▸ **TASK ITEM**: Each entry below is to be given again word for word, with no pictures.

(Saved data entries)
******

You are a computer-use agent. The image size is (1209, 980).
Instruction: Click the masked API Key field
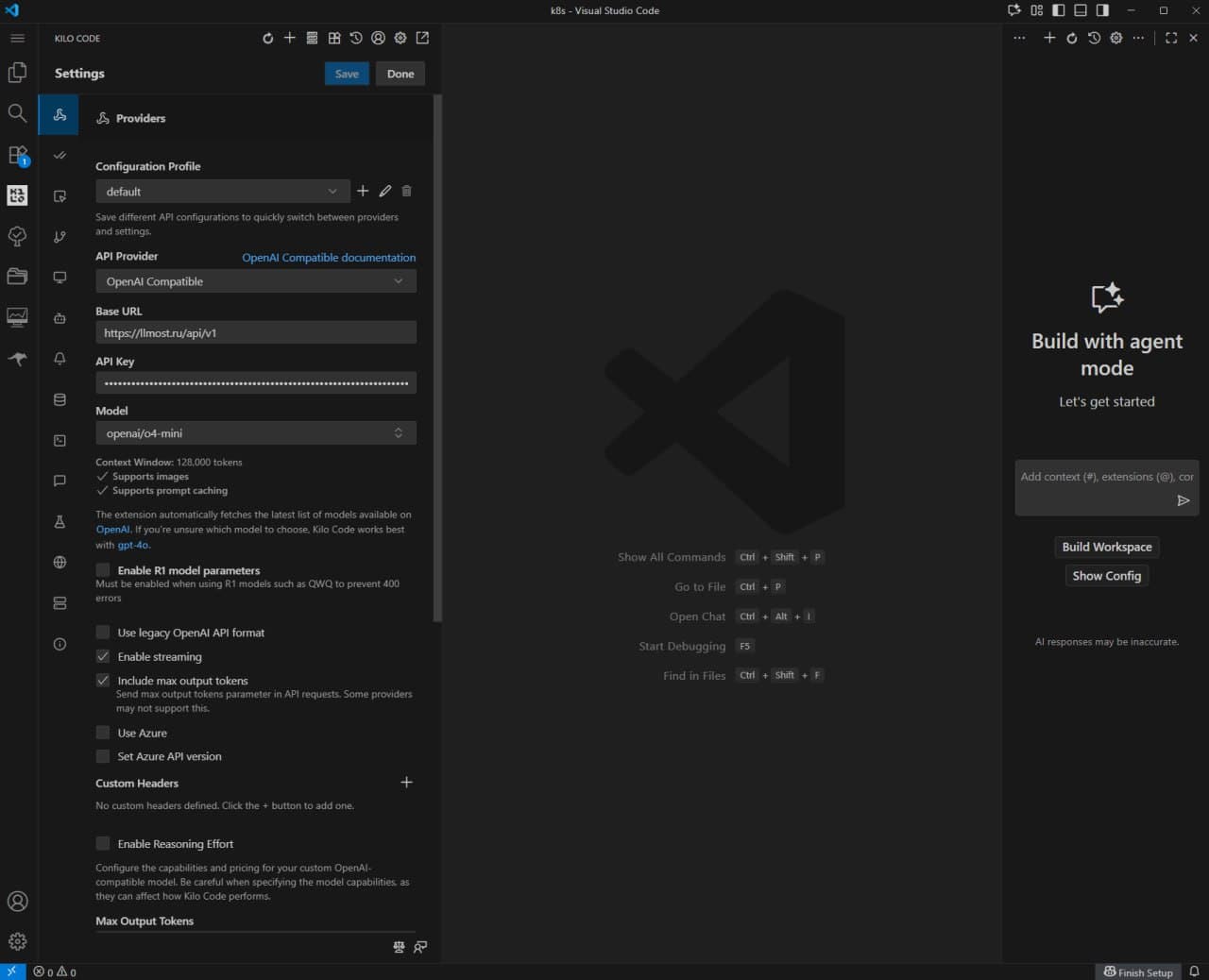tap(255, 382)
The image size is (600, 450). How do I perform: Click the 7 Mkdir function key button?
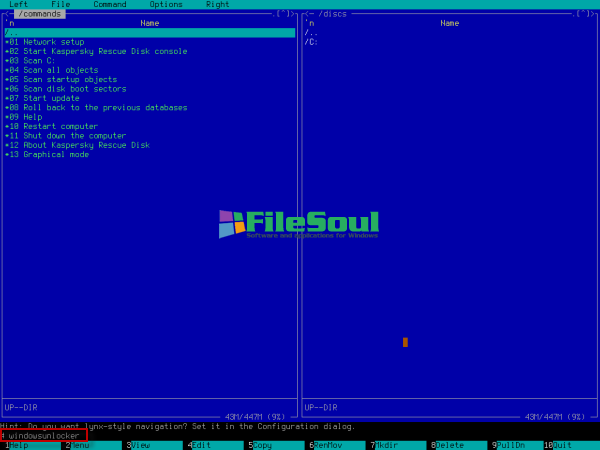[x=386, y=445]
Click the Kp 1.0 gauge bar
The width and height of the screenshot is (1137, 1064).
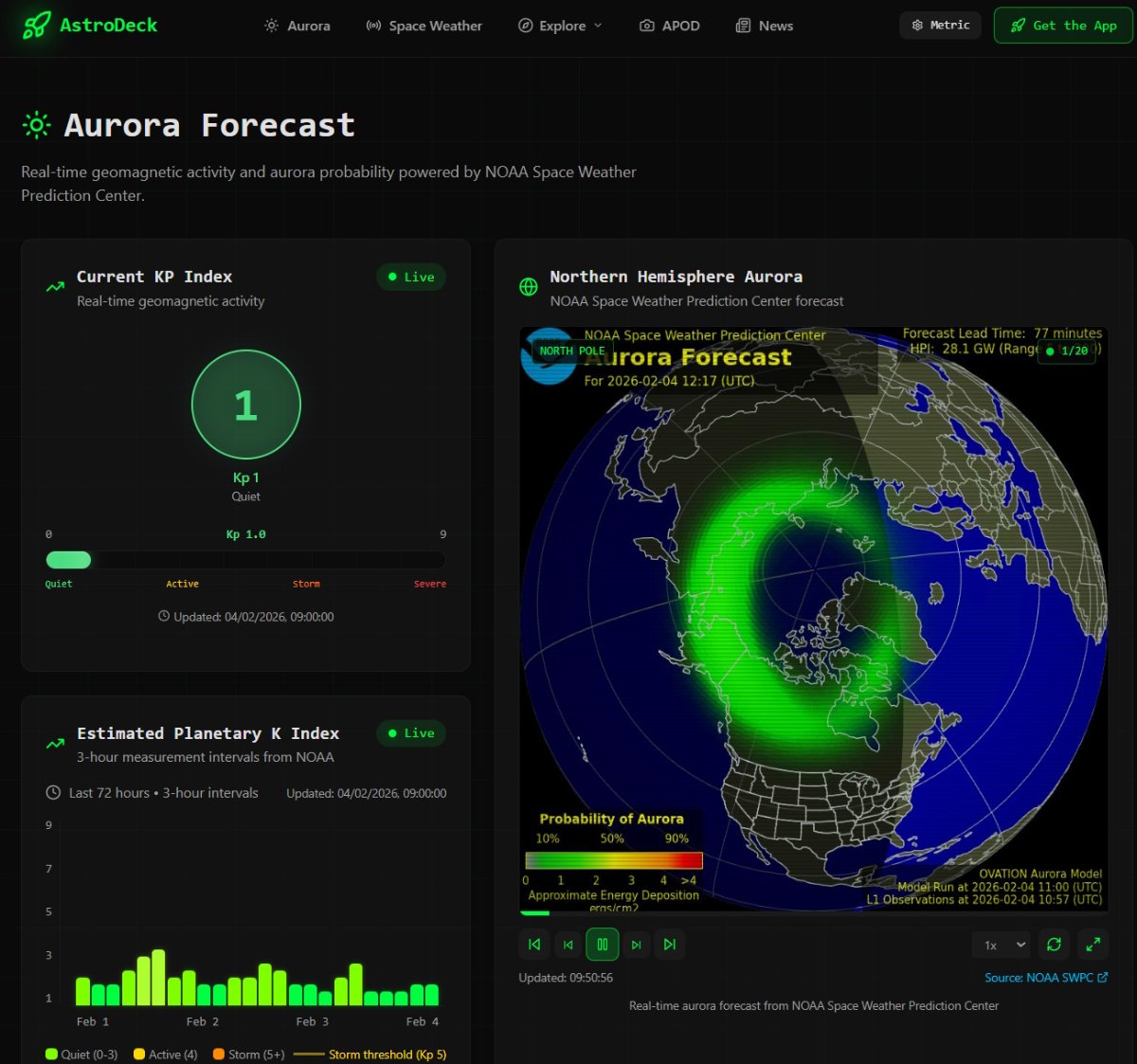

******

▸ **FINISHED TASK**:
You are a computer-use agent. The image size is (1209, 980).
Instruction: Click the masked API Key field
tap(255, 382)
The image size is (600, 450). How do I perform: Click the 7 Mkdir function key button?
[x=386, y=445]
Click the Kp 1.0 gauge bar
The width and height of the screenshot is (1137, 1064).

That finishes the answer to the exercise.